El fin de semana pasado debería haberme casado. Habíamos tirado la casa por la ventana. No escatimamos en gastos. Aplazamos la boda por la pandemia, después por la pérdida de mi madre, por la intensidad de trabajo y, por fin, 2023 iba a ser nuestro año. Pero no.

Ya debería estar casada; en cambio, hoy soy viuda. ¿Suena raro, verdad? Ser viuda sin haber contraído matrimonio. Sé que no lo soy a ojos de la ley (ni de Dios para los creyentes), pero así me siento. Soy una mujer sumergida en la más profunda tristeza, en el duelo.

También debería estar de luna de miel. Habíamos elegido Bali como destino exótico. Yo hubiese preferido quedarme en Europa, pero a mi novio le hacía ilusión hospedarse en una de esas lujosas villas flotantes. Acepté. ¡Cómo no! La ilusión se reflejaba en sus ojos, aquellos que me habían enamorado hace cinco años.

Aquellos que hoy están cerrados. Cerrados para siempre.

Eran sus segundas nupcias; sin embargo, yo era la primera vez que me había planteado formalizar una relación a través del matrimonio. Alérgica al compromiso y los contratos, jamás pensé verme probando vestidos de novia como la protagonista de un reality de Divinity. No solo me compré un vestido blanco, sino que acabé escogiendo mantel y decoración, luces de verbena y flores. El camino estaba siendo precioso; duro y largo, por los tropezones de la vida, pero a su lado había luz incluso en la oscuridad.

A veces (muchas veces), él se evidenciaba más entusiasmado que yo con la boda. Su primer matrimonio fue un desastre y, lejos de escarmentarse, tenía la esperanza de que ahora saliese todo bien. De esa primera experiencia, nació una hija. Una hija a la que conocí siendo ya una joven adulta y que parecía no agradarle mi llegada a la familia. Pese a mis reiterados intentos por llevarme bien con ella -intentos que incluyen varias humillaciones-, no logré establecer un vínculo por débil que fuese. No había ni cordialidad por su parte: una espinita sangrante que habitaba en silencio en el corazón de mi novio, pero que no le impidió seguir dando pasos conmigo.

Nos comprometimos.

Nada fantasioso, aunque sí extraordinariamente romántico. Una escapada a Lanzarote, una playa de arena negra y un anillo. A día de hoy, esa joya es casi lo único que me queda de él.

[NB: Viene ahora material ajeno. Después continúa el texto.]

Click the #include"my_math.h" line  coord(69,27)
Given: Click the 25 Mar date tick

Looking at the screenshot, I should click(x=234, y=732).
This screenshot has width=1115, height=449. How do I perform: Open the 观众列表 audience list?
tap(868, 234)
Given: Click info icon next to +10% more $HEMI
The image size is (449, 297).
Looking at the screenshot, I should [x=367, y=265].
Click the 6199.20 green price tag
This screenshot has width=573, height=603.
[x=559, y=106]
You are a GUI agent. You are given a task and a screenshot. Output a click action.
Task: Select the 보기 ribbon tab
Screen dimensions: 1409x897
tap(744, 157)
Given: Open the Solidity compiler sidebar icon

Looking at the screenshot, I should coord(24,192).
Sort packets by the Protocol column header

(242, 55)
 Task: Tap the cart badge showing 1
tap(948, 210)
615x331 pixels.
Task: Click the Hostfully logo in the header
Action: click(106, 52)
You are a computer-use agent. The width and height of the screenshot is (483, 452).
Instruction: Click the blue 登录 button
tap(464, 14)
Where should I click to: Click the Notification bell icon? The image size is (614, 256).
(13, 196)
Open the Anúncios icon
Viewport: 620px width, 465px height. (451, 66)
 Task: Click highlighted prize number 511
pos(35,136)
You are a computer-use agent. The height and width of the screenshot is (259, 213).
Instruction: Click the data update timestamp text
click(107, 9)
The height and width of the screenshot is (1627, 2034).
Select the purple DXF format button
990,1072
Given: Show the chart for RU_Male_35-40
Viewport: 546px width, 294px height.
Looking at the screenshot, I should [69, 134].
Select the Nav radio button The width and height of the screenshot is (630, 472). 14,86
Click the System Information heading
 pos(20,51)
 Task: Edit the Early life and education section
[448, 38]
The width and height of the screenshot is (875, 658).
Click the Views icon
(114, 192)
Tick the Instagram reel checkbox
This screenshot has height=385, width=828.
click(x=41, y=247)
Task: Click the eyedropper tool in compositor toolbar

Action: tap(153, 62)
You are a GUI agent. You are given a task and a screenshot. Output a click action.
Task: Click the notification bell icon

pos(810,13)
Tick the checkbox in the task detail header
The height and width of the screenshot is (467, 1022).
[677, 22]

No me despertó y ya no lo volví a ver

Vivíamos juntos desde la pandemia. El confinamiento nos ayudó a dar el paso de la convivencia y, desde entonces, no había noche en la que no compartiésemos cama ni mañana que no me sirviera el desayuno mientras yo tostaba pan; pero, aquella mañana, él decidió dejarme dormir. Me había pedido unos días en el trabajo para ultimar detalles del enlace y no estaba obligada a madrugar. Esa mañana no le tosté pan. Se marchó sin darme un beso ni decirme un ‘Te quiero’.

Al despertarme ya había ocurrido. Maldita sea la manía de poner el móvil en ‘modo avión’ para dormir. No me localizaron. Él se fue, de un momento al otro, solo.

Fue un ictus hemorrágico. Fulminante.

Apenas recuerdo

Ha pasado un mes y apenas recuerdo esas horas, esos días previos al sepelio. Me llegó demasiada información de golpe, se colapsó mi mente, se me paró el corazón. Yo solo lloraba y lloraba. Gritaba. Negaba, me enfadaba. Pasé de elegir mi traje de novia a escoger ataúd.

Nada más darle sepultura al amor de mi vida, apareció su hija. Ella no había querido aparecerse por el velatorio, no estuvo en el entierro ni en la misa de la semana. Creo que estuvo ocupada viéndose con su abogado para el papeleo. Lo reclamó todo, incluido el piso en el que viví con mi pareja desde el Covid. Le ofrecí dinero para alquilarlo, propuse comprárselo: solo quería seguir ‘en casa’. Se negó. Alegando necesidad, me ha enviado un burofax dándome seis meses para irme. Me he ido antes, volví con mis padres. No quiero discutir, no quiero peleas.

Yo debería estar casada, no peleando por una herencia.

Relato escrito por una colaboradora basado en la historia real.